• **TASK DATA**:
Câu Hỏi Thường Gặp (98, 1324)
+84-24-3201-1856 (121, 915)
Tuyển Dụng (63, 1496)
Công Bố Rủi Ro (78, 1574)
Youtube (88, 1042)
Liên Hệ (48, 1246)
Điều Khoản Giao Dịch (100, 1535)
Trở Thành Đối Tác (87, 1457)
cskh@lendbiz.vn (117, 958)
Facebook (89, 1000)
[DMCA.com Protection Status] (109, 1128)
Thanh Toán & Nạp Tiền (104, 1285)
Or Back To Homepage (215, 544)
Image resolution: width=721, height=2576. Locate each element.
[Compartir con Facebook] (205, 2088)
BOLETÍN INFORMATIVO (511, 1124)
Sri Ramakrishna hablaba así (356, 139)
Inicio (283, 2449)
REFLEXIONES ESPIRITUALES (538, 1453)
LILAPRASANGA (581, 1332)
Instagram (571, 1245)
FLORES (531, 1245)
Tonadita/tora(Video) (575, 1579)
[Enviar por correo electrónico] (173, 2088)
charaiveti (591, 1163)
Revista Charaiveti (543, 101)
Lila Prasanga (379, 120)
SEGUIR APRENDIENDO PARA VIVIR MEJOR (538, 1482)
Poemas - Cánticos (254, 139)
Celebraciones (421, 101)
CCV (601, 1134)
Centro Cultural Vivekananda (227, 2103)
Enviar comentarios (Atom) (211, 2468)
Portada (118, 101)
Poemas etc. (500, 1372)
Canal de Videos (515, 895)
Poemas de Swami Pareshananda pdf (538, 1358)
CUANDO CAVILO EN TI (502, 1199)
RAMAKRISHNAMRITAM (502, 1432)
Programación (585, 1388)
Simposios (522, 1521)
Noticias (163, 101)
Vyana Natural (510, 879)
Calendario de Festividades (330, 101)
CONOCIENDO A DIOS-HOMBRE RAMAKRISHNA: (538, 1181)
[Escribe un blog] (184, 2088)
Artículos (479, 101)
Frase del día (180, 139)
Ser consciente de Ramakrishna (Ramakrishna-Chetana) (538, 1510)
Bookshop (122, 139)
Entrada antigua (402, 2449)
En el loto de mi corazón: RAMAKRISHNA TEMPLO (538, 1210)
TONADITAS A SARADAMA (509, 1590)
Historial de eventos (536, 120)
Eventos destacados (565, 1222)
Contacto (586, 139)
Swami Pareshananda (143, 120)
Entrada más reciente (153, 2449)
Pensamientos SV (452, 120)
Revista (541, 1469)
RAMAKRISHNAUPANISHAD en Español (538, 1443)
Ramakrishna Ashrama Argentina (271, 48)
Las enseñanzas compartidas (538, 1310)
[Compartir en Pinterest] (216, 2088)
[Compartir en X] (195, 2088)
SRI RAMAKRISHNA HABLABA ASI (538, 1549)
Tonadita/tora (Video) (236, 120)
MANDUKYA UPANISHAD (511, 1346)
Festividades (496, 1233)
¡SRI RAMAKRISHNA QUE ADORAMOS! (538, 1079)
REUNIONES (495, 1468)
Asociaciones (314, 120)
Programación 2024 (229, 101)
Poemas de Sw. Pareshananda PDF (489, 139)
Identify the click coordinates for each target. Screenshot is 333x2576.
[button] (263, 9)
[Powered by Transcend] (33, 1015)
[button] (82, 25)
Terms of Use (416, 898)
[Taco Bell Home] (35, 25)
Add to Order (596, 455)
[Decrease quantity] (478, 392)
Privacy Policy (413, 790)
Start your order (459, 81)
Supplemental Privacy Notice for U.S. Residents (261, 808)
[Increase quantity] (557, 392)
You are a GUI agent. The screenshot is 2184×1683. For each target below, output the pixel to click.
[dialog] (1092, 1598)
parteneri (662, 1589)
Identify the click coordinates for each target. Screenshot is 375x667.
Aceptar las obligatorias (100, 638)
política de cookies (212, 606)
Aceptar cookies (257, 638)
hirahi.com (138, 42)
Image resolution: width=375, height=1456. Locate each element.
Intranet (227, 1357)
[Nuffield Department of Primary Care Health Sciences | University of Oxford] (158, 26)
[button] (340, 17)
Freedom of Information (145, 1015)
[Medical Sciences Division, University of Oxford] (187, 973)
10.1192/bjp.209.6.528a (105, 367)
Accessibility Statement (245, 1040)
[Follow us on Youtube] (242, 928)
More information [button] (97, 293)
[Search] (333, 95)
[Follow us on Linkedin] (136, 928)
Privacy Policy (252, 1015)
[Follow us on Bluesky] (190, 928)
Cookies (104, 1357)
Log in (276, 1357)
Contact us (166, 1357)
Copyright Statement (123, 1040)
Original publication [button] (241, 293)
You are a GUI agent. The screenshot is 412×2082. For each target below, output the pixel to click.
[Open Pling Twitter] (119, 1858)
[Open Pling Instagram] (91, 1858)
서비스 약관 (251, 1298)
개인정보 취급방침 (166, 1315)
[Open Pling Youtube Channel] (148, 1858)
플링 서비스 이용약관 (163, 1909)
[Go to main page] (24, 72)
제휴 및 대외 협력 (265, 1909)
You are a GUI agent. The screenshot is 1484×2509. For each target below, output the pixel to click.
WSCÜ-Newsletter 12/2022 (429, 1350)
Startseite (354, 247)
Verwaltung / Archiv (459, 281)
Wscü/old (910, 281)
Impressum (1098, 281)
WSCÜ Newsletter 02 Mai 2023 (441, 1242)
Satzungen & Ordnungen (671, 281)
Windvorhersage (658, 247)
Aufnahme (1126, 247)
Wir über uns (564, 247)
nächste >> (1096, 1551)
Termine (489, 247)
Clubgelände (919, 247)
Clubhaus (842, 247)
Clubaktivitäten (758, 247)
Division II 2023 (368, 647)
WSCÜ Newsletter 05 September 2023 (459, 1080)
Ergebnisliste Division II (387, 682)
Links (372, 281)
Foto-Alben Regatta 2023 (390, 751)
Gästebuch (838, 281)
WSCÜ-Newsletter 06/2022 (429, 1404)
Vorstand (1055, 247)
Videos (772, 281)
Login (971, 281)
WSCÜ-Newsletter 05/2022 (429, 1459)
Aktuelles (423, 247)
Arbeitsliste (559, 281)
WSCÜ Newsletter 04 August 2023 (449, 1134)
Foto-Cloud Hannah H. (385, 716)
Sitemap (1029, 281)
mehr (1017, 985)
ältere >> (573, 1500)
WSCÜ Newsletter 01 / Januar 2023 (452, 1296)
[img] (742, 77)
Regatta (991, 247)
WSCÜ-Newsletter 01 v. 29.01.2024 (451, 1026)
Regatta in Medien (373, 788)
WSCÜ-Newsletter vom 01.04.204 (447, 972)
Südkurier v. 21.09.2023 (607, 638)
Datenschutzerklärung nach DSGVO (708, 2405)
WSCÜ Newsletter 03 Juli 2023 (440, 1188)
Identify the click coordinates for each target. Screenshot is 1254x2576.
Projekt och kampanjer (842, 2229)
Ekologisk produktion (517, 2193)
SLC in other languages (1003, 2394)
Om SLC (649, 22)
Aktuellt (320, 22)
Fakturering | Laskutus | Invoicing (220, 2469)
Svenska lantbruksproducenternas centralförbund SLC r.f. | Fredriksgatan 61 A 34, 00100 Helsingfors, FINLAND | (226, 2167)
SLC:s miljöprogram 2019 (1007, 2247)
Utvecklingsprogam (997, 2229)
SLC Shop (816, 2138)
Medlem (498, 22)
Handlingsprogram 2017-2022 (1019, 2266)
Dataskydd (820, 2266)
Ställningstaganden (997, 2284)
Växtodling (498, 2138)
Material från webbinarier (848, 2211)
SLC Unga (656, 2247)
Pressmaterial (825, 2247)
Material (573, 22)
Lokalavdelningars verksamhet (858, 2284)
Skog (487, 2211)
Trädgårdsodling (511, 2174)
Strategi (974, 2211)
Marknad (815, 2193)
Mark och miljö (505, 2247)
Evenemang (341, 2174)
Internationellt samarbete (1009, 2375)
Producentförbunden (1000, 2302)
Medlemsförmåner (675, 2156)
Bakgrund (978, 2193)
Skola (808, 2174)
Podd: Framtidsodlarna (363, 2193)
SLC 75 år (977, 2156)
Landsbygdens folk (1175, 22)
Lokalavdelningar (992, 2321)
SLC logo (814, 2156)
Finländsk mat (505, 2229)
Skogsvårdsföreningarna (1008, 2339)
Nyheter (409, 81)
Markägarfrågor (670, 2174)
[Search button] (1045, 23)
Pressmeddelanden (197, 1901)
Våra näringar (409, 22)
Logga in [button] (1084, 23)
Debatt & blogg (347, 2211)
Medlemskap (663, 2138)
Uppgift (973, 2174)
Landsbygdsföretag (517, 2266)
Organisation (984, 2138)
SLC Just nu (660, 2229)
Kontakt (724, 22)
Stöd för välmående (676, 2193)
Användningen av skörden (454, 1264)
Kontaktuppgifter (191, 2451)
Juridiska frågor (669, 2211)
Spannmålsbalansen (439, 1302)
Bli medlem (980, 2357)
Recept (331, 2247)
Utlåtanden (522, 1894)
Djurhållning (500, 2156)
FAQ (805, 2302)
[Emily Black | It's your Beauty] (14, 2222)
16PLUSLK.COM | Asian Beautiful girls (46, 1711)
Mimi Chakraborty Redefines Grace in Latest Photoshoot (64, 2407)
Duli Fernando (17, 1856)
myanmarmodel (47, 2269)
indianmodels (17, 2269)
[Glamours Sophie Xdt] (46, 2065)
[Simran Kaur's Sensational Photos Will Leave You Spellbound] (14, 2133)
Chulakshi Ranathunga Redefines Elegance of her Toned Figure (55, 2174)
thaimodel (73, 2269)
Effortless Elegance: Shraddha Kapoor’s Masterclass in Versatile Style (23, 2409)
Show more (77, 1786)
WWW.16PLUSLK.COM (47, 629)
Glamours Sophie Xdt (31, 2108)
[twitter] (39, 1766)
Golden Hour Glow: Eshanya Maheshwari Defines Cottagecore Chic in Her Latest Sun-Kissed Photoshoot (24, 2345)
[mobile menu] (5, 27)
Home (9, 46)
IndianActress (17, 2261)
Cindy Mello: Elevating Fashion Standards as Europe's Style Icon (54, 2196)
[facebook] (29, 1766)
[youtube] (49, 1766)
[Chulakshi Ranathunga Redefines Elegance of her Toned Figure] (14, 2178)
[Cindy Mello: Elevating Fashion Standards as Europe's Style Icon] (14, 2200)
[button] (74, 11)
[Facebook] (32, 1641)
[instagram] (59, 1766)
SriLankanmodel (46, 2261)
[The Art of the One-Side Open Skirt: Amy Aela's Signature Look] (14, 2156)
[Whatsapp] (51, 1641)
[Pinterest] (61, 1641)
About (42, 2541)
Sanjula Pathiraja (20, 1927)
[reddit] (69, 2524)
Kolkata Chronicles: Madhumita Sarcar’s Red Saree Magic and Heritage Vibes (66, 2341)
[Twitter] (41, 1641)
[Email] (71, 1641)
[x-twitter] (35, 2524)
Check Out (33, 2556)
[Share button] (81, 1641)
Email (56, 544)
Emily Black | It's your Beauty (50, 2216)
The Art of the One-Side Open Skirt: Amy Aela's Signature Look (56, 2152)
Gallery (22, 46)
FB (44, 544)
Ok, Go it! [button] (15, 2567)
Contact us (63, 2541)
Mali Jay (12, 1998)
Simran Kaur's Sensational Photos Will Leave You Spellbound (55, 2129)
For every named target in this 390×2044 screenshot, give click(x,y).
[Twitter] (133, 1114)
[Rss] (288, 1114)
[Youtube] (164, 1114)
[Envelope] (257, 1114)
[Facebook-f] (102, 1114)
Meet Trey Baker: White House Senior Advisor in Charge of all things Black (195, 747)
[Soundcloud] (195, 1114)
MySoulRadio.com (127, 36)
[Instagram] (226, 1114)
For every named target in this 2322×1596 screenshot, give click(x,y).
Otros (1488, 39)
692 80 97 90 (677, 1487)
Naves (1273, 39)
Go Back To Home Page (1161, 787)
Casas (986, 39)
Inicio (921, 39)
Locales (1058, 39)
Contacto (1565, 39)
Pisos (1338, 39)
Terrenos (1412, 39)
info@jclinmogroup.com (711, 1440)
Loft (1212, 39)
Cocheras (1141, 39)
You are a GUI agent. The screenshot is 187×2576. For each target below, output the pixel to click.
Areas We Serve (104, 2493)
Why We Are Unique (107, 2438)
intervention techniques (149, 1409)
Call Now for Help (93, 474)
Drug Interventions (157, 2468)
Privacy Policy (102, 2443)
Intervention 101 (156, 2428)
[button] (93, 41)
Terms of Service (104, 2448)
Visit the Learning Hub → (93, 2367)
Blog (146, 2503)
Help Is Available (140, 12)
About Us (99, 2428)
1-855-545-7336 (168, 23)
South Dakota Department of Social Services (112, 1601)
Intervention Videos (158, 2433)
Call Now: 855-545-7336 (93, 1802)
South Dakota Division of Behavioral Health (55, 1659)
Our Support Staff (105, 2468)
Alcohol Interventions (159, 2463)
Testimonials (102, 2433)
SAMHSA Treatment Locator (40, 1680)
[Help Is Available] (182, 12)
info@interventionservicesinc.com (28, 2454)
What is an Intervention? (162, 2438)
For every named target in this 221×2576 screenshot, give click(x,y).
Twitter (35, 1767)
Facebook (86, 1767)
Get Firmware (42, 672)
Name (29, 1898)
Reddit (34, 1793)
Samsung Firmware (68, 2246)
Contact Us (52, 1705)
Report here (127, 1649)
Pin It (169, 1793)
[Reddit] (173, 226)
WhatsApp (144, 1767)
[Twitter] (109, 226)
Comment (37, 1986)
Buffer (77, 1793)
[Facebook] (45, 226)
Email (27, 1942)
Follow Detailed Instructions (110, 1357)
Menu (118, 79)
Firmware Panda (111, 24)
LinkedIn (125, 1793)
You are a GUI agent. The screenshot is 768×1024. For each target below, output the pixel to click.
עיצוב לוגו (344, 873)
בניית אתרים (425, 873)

• **AIM OF THE EXERCISE**:
Your task is to transcribe, with no changes, only the lines of the listing above that lie between the line holding "[Compartir en Pinterest] (216, 2088)" and the line holding "[Medical Sciences Division, University", inclusive.

• **ANSWER BOX**:
[Compartir en Pinterest] (216, 2088)
[Compartir en X] (195, 2088)
SRI RAMAKRISHNA HABLABA ASI (538, 1549)
Tonadita/tora (Video) (236, 120)
MANDUKYA UPANISHAD (511, 1346)
Festividades (496, 1233)
¡SRI RAMAKRISHNA QUE ADORAMOS! (538, 1079)
REUNIONES (495, 1468)
Asociaciones (314, 120)
Programación 2024 (229, 101)
Poemas de Sw. Pareshananda PDF (489, 139)
Identify the click coordinates for each target. Screenshot is 333x2576.
[button] (263, 9)
[Powered by Transcend] (33, 1015)
[button] (82, 25)
Terms of Use (416, 898)
[Taco Bell Home] (35, 25)
Add to Order (596, 455)
[Decrease quantity] (478, 392)
Privacy Policy (413, 790)
Start your order (459, 81)
Supplemental Privacy Notice for U.S. Residents (261, 808)
[Increase quantity] (557, 392)
You are a GUI agent. The screenshot is 2184×1683. For each target below, output the pixel to click.
[dialog] (1092, 1598)
parteneri (662, 1589)
Identify the click coordinates for each target. Screenshot is 375x667.
Aceptar las obligatorias (100, 638)
política de cookies (212, 606)
Aceptar cookies (257, 638)
hirahi.com (138, 42)
Image resolution: width=375, height=1456. Locate each element.
Intranet (227, 1357)
[Nuffield Department of Primary Care Health Sciences | University of Oxford] (158, 26)
[button] (340, 17)
Freedom of Information (145, 1015)
[Medical Sciences Division, University of Oxford] (187, 973)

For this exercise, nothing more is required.